(Beginning of Study text)
Evaluation and Management of Acute Dizziness in a 28-Year-Old Female
Begin by categorizing the dizziness based on timing and triggers—this determines your diagnostic pathway and is far more useful than asking about symptom quality (vertigo vs. lightheadedness). 1, 2
Initial Approach: Timing and Triggers Classification
The most evidence-based approach divides acute dizziness into three distinct syndromes, each with specific examination techniques and differential diagnoses 3, 1, 2:
1. Triggered Episodic Vestibular Syndrome (t-EVS)
Brief episodes triggered by head position changes
- Perform the Dix-Hallpike maneuver to diagnose posterior canal benign paroxysmal positional vertigo (BPPV), looking for torsional upbeating nystagmus when bringing the patient from upright to supine with head turned 45° to one side and neck extended 20° 4
- If Dix-Hallpike shows horizontal or no nystagmus, perform the supine roll test to assess for lateral semicircular canal BPPV 4
- Do not obtain CT or MRI imaging if typical BPPV is confirmed with appropriate nystagmus on provocative maneuvers 4
- Imaging is only indicated if Dix-Hallpike testing is negative or atypical (no nystagmus when symptoms occur, or atypical nystagmus patterns suggesting central pathology) 4, 3
Treatment for confirmed BPPV:
- Perform the Epley maneuver (canalith repositioning procedure) immediately—this has ~80% success rate with 1-3 treatments 4, 3
- Do not prescribe vestibular suppressants (antihistamines, benzodiazepines) routinely 4
- Do not recommend postural restrictions after the Epley maneuver 4
- Reassess within 1 month to document resolution 4
2. Acute Vestibular Syndrome (AVS)
(End of Study text)
→ **Required action**
Pick up the dizziness guide above where it stops and keep writing in the same style.
(Beginning of Record set)
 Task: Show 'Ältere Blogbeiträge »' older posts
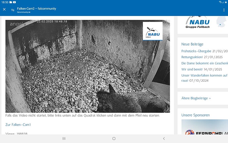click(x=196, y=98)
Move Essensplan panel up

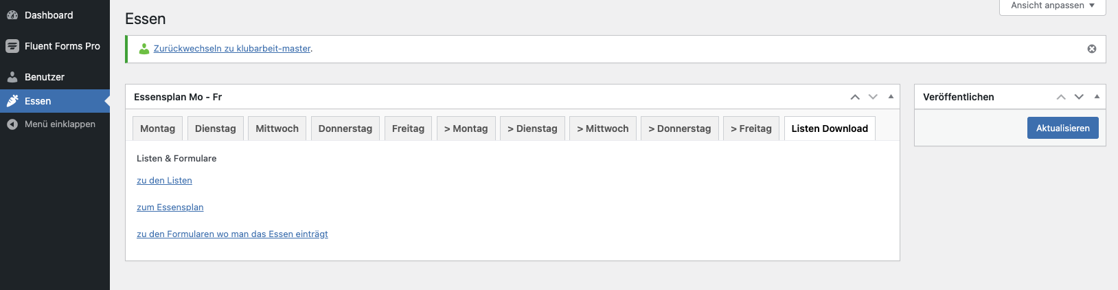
(End of Record set)
(Beginning of Record set)
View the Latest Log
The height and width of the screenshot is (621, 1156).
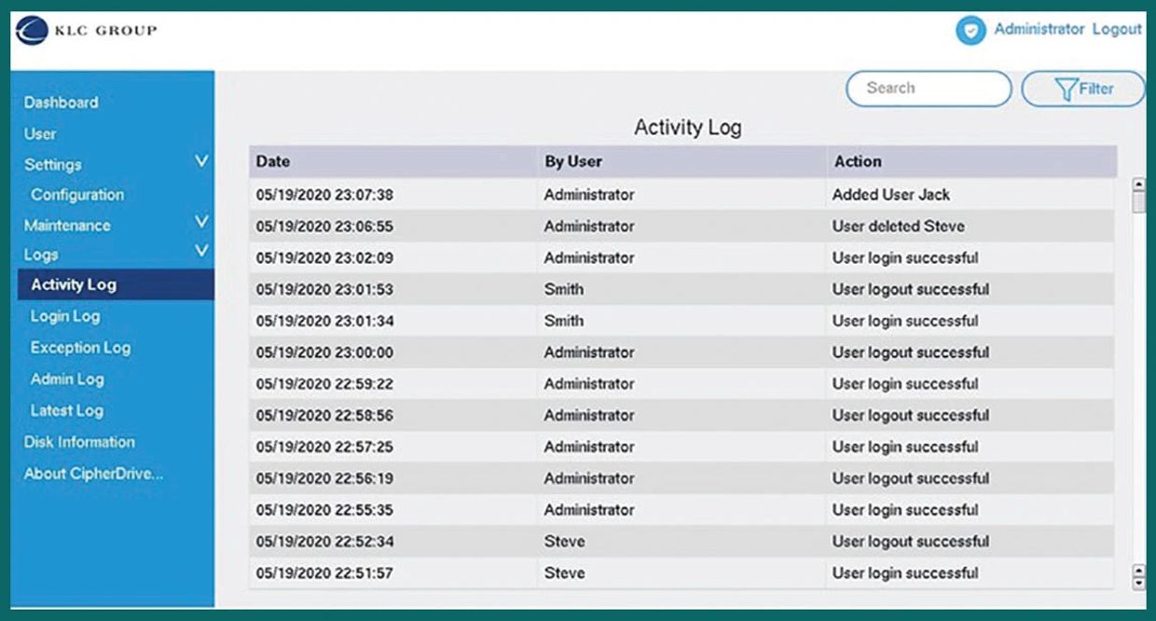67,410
(End of Record set)
→ **Response**
Continuous dizziness lasting days, with nystagmus at rest
- If trained in HINTS examination (Head-Impulse, Nystagmus, Test of Skew), use this to differentiate stroke from vestibular neuritis in patients with spontaneous nystagmus 3
- Add the finger rub test to further exclude stroke 3
- In patients without nystagmus, assess severity of gait unsteadiness—severe gait instability suggests central pathology 3
- Do not use CT brain—it misses posterior circulation strokes 3
- Use MRI as confirmatory test if HINTS suggests central pathology or is equivocal 3
Critical caveat: HINTS examination requires specific training and is inaccurate when performed by clinicians without expertise—it is not standard of care as of 2023 when applied by untrained emergency physicians 3, 5
Treatment for vestibular neuritis:
- Consider short-term corticosteroids as a treatment option 3
3. Spontaneous Episodic Vestibular Syndrome (s-EVS)
Recurrent episodes lasting minutes to hours, no positional trigger
- Search for symptoms/signs of cerebral ischemia (dysarthria, dysmetria, dysphagia, sensory/motor deficits, Horner's syndrome) 4, 3
- Assess for vestibular migraine features: migrainous headache, photophobia, phonophobia, visual aura occurring with ≥50% of dizzy episodes 4
- Do not use CT 3
- Use CT angiography or MR angiography if concern exists for transient ischemic attack 3
Key Modifying Factors to Assess
Evaluate for factors requiring modified management 4:
- Impaired mobility or baseline balance disorders
- Central nervous system disorders
- Lack of home support
- Increased fall risk (particularly relevant even in younger patients with acute vestibular symptoms)
Red Flags Requiring Imaging
Obtain MRI (not CT) if any of these are present 4, 3:
- Downbeating nystagmus on Dix-Hallpike without torsional component
- Direction-changing nystagmus without head position changes
- Baseline nystagmus without provocative maneuvers (unless vestibular neuritis suspected)
- Severe gait instability
- Associated neurologic signs (dysarthria, ataxia, sensory changes)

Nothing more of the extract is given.